Thursday, July 1, 2010

On changing landscapes

Up early, hiked up to Barn Bluff and took in Red Wing. Standing on that bluff you can feel how delicate life is. It was a windy day. I heard stories of people getting blown off. Looking down Red Wing looks like a child's city, you know those ones they can create out individual pieces. It is somewhat of a strenuous hike up the bluff, short but steep. I couldn't help but wonder how Thoreau managed it suffering with tuberculosis, and today there are stairs. His companion wrote that he seemed to be feeling better. I'm not sure he was healing, but perhaps the fresh air improved his mood and spirits, and after all he did love nature. Being in nature would lift anyone's mood I believe.

Driving up to St Paul the change in landscape came to mind. How the terrain and landscape has changed over the last thousand miles since I left eastern Pennsylvania. The farms and change in landscape it seems have impressed me the most. I'm not a highway person. I prefer to stay on back roads when ever possible. Not only because there is usually less traffic, but the scenery is always captivating and offers photographic opportunities not possible on a busy highway.

At Indian Mound Park I walked around the mounds and to Carver's Cave that Thoreau mentions, but incidentally is no longer there but consumed by modern society and vandals. Here, looking at St. Paul and watching the eagles soar I began thinking about the landscape and the changes of time and place I have observed over the last week.

The farms and unused land are probably the most captivating to me. Driving through the Berks and western Pennsylvania the farmland and forests. Into Ohio, which is pretty much like Pennsylvania, the untouched land. The land preserved in Ohio for the history of the original people of this country. Their mounds and areas they are believed to have lived and roamed. Southern Ohio's caves and parks and pristine land. From Ohio to Chicago was probably the most varied. In the morning I walked through the caves in a secluded park and ended the day in a large metropolitan area.

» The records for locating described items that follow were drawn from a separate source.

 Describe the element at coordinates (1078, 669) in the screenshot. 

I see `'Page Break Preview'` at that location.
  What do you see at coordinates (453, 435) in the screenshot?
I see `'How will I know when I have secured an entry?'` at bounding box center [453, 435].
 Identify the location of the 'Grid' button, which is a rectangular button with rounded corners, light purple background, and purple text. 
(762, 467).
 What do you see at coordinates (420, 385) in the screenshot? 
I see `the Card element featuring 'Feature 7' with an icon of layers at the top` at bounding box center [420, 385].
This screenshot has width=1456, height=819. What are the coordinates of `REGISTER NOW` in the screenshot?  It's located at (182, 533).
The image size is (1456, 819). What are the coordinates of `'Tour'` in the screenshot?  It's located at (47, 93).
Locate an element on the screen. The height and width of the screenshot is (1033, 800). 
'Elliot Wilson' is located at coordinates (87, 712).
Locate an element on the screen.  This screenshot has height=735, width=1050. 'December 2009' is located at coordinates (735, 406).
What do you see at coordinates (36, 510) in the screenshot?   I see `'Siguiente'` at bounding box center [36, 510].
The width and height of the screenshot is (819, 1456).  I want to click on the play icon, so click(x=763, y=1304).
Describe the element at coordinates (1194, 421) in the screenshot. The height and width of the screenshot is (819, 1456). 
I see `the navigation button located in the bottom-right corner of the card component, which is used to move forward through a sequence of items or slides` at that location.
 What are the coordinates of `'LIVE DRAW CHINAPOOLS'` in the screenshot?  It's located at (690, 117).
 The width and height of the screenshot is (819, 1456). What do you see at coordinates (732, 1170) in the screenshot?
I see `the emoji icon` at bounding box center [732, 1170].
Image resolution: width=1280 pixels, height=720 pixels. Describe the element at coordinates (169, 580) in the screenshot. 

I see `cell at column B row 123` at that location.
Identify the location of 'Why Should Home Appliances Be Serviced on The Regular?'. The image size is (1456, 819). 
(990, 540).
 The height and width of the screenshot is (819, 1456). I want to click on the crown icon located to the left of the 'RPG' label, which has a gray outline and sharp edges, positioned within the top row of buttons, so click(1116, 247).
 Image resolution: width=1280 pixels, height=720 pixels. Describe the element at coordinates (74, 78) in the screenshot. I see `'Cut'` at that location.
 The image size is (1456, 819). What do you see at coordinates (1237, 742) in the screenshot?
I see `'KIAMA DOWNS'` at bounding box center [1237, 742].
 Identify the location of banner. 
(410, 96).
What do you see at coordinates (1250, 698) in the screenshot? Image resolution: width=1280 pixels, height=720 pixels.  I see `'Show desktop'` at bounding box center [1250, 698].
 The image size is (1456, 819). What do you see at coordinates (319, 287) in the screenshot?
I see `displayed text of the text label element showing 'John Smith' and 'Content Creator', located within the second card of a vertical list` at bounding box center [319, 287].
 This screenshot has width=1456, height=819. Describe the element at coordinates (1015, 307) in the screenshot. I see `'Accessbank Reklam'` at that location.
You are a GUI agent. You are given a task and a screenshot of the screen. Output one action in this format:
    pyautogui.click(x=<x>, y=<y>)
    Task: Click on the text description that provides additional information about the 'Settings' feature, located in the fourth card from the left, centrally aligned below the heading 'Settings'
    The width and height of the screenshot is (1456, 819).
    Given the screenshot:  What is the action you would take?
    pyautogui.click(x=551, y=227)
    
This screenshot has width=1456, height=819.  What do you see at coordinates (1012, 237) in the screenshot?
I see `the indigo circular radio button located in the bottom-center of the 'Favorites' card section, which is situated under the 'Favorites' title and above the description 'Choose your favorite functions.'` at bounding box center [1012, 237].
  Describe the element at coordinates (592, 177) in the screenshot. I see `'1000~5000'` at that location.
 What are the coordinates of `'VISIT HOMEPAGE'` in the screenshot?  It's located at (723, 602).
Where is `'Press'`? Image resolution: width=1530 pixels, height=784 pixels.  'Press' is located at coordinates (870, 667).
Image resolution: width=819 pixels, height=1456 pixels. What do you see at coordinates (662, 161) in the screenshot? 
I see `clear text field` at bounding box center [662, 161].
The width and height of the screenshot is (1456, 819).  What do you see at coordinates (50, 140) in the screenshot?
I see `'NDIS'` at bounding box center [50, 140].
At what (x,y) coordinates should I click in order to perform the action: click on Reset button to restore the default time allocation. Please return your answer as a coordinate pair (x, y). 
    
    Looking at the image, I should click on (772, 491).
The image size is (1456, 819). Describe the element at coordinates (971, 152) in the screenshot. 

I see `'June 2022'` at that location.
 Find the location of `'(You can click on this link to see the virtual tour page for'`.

Ohio's farmland, cows, and horses give way to Indiana farmland and wind farms. Driving past the farms makes one wonder with all the farmland why are American's going hungry? Why are we growing corn for fuel and not for the less fortunate? Fuel is more important than feeding children?

The wind farms in Indiana were fascinating to me. In Indiana there were miles and miles and acre upon acre of wind turbines. It gives me hope to see so many of them. Living with the earth.

Then I came to a halt in traffic in Gary, Indiana. I began to think about Freidman's book here. All the people in cars, and generally one person to a car.  I was thinking about a paper I wrote when I lived in California on greenhouse gases, as I looked at all the cars, many SUV's surrounding me I remembered this one film I watched doing my research. The narrator explaining how greenhouse gases choke the earth like winding up a window in a car. Sitting there I thought of this and wondered, what are we doing? And where are we headed? Is anyone concerned?

Granted I was making this journey in my car, which is a fairly economical, environmental friendly. as far as most cars go, but it would have been an interesting journey I thought if I had someway to cross the country without a car. Not flying, but a train system and other modes of public transportation that would allow me to get where I was going with out the damage to the environment.

Now that would be a walkabout!

When I approached Chicago I encountered their "tollway." Even though this road is somewhat irritating, stopping, unless you have an express pass, every couple of miles to pay a toll. Is this to deter people from driving? Clearly people aren't concerned by the show of traffic around me. Do people even think of the environment when they are driving through these tolls, or are they just irritated by the inconvenience of it all?

After leaving Chicago I headed to Wisconsin, and again there was a vast change in the landscape and way of life. Back to farm land. The farms in Wisconsin were so neat. They had this comforting aspect to them. I thought how it would be interesting to talk to the people that lived there and even lend a hand for a while. Once again wind turbines began to dominate the landscape. The farms were different than the ones I saw in Pennsylvania, Ohio, Iowa, Illinois and Indiana. The shape of the land changed too. More rock boulders are visible along the road way that reminded me of the highways in Connecticut and Massachusetts.

The bluffs that arose as you headed north along the Mississippi were  a striking change in the landscape. the bluffs arise out of the earth and seem to grow as you drive toward the Upper Mississippi. Maiden Rock is awe inspiring towering over head as you stand and look up at it, eagles soaring over the top.  Driving into Minnesota, the land of 10,000 lakes there appears to be water everywhere, so clean, crisp and blue. Lake City is touted to be the birthplace of water skiing. Lake City is also the first city I came across that seemed worn out. I rarely went into the larger cities or towns, but this one just struck me as being tired and worn down. The tourist areas are well kept, clean and vibrant but the back part shows a different life. Changes in lifestyle and economic base clearly visible.

Onto St. Paul and the rest of my journey west.